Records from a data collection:
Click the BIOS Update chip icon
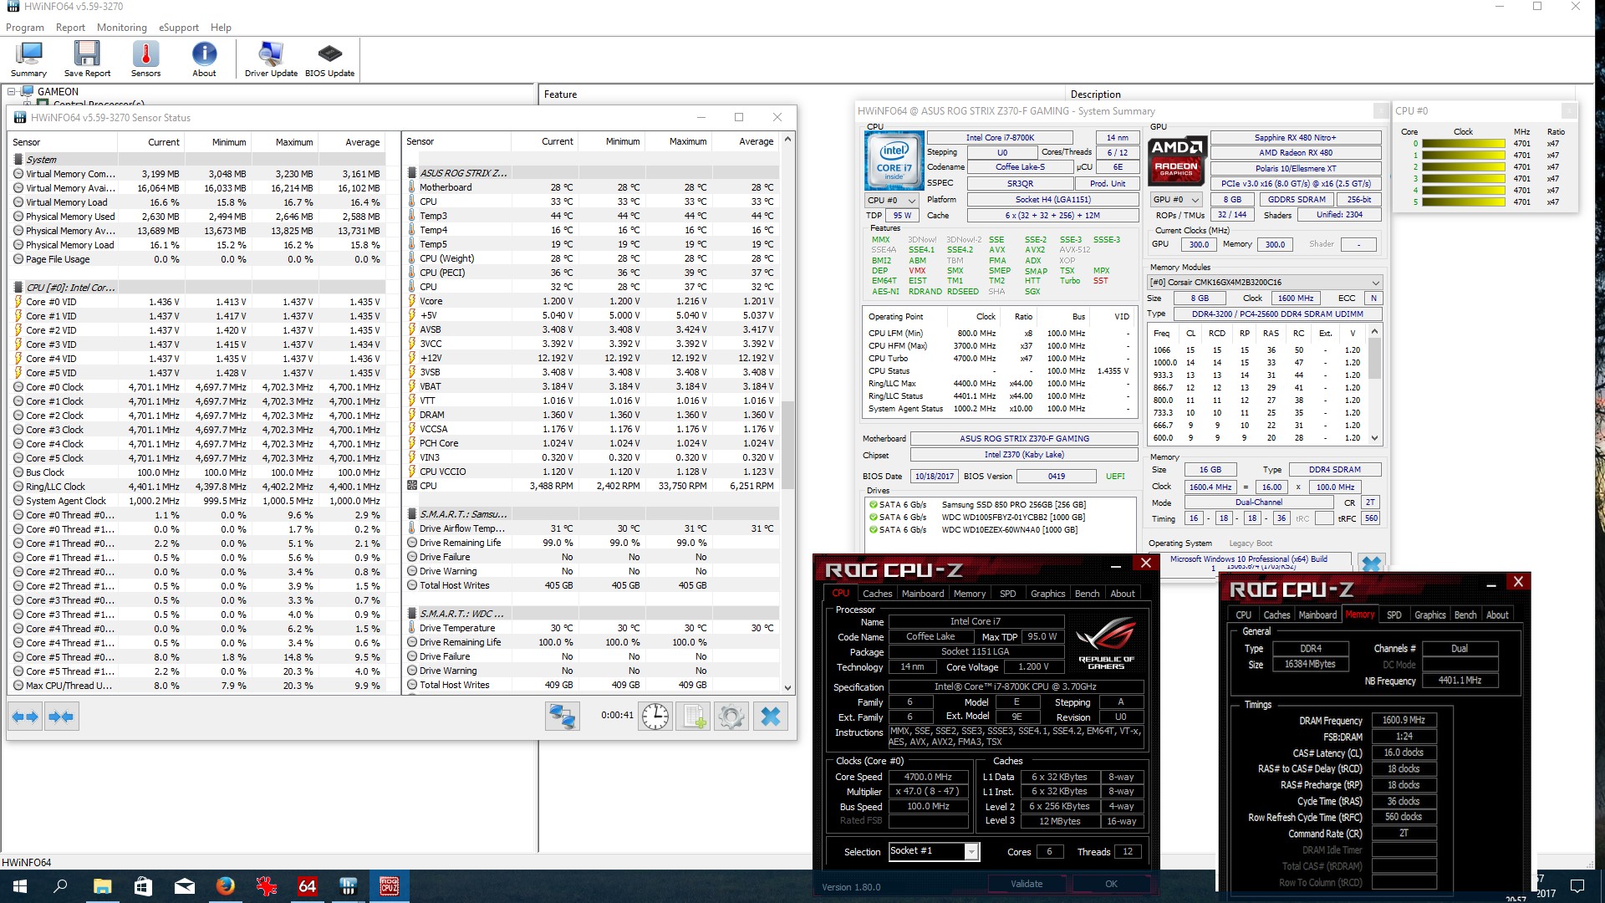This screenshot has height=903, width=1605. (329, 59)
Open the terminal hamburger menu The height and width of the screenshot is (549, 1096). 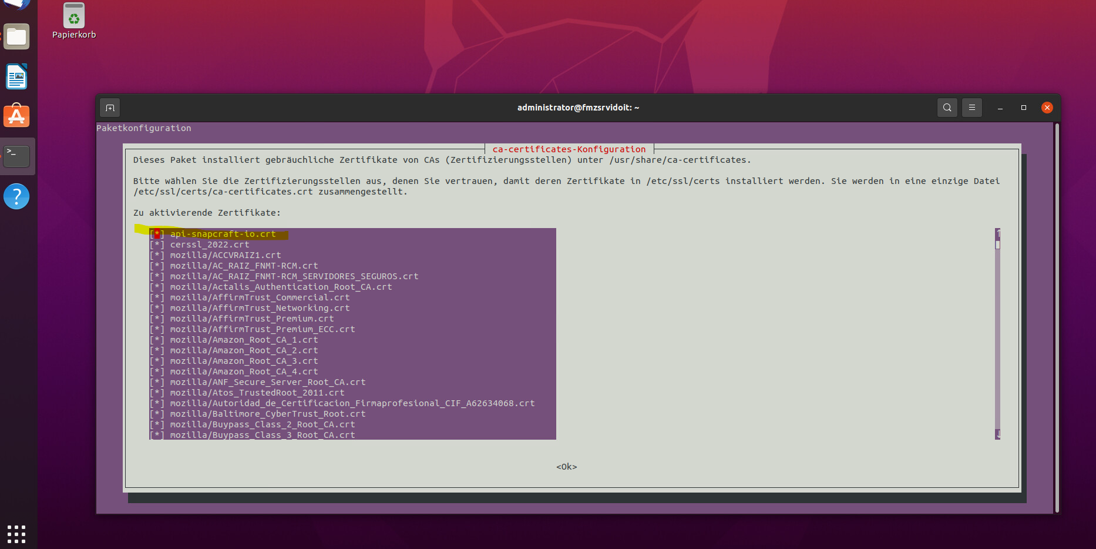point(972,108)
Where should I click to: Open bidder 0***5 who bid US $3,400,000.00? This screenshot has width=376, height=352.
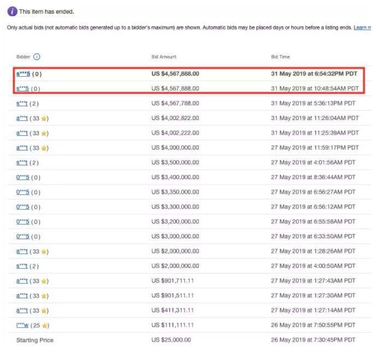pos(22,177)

● Task objective
Give the records again from the line with "Where should I" through the end of the records, swapping "screenshot" for "image" and changing nothing else. Leave the pictures out.

● Solution to the problem
Where should I click to: Open bidder 0***5 who bid US $3,400,000.00? This image has width=376, height=352.
pos(22,177)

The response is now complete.